The Climate Crisis
The devastating Australian wildfires have turned the attention of people across the world to the issue of climate change, with David Attenborough stating in a recent BBC interview that “The moment of crisis has come”.
What causes climate change?
Climate change, scientists believe, is caused by a build-up of greenhouse gases that prevent heat from escaping the atmosphere, called the greenhouse effect. The gas that contributes most to the warming of the planet is water vapour, with some estimates stating that it contributes to up to 70% of the greenhouse effect. Interestingly, however, experts consider carbon dioxide (CO2) to be the most influential greenhouse gas involved in warming the planet to dangerous levels, even if it is less damaging than water vapour.
This is because, unlike water vapour, CO2 is produced in significant quantities by human activities, meaning that it is the gas that humans have the most control over increasing and limiting.
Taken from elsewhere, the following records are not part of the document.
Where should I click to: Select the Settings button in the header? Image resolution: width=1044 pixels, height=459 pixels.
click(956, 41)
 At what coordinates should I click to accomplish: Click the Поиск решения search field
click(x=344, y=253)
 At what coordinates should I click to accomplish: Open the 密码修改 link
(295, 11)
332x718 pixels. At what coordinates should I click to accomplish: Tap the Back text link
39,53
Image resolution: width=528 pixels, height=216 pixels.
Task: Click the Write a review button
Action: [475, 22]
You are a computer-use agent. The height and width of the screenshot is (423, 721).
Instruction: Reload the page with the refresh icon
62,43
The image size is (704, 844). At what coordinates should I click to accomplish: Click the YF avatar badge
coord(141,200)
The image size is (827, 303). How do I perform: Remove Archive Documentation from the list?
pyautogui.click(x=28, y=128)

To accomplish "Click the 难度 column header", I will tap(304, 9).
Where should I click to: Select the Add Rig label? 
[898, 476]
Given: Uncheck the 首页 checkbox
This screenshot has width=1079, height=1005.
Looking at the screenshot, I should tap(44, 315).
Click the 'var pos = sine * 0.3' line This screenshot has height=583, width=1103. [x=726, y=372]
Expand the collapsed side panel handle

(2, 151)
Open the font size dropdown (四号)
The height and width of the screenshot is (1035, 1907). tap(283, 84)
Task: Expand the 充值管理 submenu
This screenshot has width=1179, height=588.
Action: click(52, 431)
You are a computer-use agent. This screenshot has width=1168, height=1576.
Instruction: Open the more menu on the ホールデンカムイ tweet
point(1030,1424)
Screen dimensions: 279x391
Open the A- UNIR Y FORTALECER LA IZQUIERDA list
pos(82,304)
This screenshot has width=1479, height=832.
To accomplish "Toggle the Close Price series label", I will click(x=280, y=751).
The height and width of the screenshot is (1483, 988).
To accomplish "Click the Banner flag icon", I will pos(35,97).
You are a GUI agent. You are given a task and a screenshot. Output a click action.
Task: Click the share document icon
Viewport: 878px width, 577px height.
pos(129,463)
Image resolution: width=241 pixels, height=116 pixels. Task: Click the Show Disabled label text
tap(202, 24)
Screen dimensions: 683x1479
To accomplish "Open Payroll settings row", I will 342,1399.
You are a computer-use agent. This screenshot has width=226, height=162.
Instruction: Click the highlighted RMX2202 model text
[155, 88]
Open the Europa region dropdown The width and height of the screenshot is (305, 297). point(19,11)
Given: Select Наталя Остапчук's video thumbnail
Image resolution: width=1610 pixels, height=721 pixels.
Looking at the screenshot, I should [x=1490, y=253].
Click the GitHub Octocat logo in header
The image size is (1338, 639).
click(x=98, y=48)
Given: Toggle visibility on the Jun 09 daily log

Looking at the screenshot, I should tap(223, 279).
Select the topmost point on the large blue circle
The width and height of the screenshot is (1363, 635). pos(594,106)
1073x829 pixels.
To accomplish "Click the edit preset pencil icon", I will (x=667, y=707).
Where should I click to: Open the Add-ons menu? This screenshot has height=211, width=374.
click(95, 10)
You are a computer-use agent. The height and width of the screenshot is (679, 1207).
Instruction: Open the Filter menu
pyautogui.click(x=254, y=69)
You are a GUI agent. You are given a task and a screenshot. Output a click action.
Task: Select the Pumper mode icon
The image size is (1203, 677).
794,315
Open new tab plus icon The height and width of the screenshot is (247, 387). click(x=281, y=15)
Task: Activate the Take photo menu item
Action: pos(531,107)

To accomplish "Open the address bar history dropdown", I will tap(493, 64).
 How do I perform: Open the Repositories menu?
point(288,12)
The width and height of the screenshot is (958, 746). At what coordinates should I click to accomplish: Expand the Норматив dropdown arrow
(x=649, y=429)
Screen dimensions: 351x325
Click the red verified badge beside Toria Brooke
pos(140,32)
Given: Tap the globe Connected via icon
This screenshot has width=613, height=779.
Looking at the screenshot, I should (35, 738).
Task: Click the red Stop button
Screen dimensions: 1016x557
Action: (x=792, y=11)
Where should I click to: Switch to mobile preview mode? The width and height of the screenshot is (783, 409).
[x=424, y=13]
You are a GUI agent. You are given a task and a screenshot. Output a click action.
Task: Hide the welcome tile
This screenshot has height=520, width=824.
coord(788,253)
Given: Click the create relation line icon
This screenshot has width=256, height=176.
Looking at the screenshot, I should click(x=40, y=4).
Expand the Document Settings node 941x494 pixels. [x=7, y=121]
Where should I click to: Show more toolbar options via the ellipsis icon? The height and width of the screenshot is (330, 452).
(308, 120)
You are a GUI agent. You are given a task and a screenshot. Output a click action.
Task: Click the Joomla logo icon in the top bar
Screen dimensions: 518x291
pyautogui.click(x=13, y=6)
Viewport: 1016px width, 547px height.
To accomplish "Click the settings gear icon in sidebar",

There is also the added factor that its own contribution to the greenhouse effect causes there to be more water vapour in the atmosphere, which, in turn, warms the planet further. In short, human activity is contributing to global warming primarily through the production of CO2.
Where we are
Since pre-industrial times, the planet has warmed about 1°C, with scientists generally agreeing that limiting global warming to an average increase of 1.5°C maximum is imperative to prevent catastrophe. However, at the current rate of greenhouse gas emissions the planet is projected to warm by over 4°C by the end of the century.
The Paris Agreement, an accord agreed to by every nation, pledged to keep global temperatures below 2.0°C, whilst striving to limit them to 1.5°C. However, the policies that have been enacted since the agreement are projected to limit global warming to 3°C, well above the 1.5° ‘danger line’. This figure only improves to between 2.5°C and 2.8°C when current pledges that have not been enacted yet are taken into account, which shows that as it stands not enough is being done and even the plans in place that have not taken effect yet are not sufficient.
The two biggest annual emitters of CO2 are first China, and second the United States, which has become particularly significant since it was announced on June 1, 2017, that the U.S. would withdraw from the Paris agreement.
What you can do
The biggest cuts to carbon emissions will come from structural changes, such as big businesses adopting green initiatives or environmentally driven policies being enacted in government. However, everyone has a carbon footprint that is contributing to climate change and reducing this is one way that you can help the planet.
Travel accounts for “almost a quarter of Europe’s greenhouse gas emissions”, according to the EU. Opting to use public transport over traveling in a car where possible is a good way to cut carbon emissions. However, avoiding flying wherever possible is increasingly being emphasised. For example, a return flight from London to Rome, which is a trip that can be made by train, produces 234kg of CO2 per person.
Roughly a quarter of carbon emissions come from the production of food, with a recent report suggesting that people should cut their intake of meat and dairy by a fifth. However, some environmental advocates see this as too soft of a target. Health expert Marco Springmann recently told the Guardian that a vegan diet is one of the best ways to significantly reduce your overall carbon footprint, as it reduces your food related carbon emissions by up to three quarters.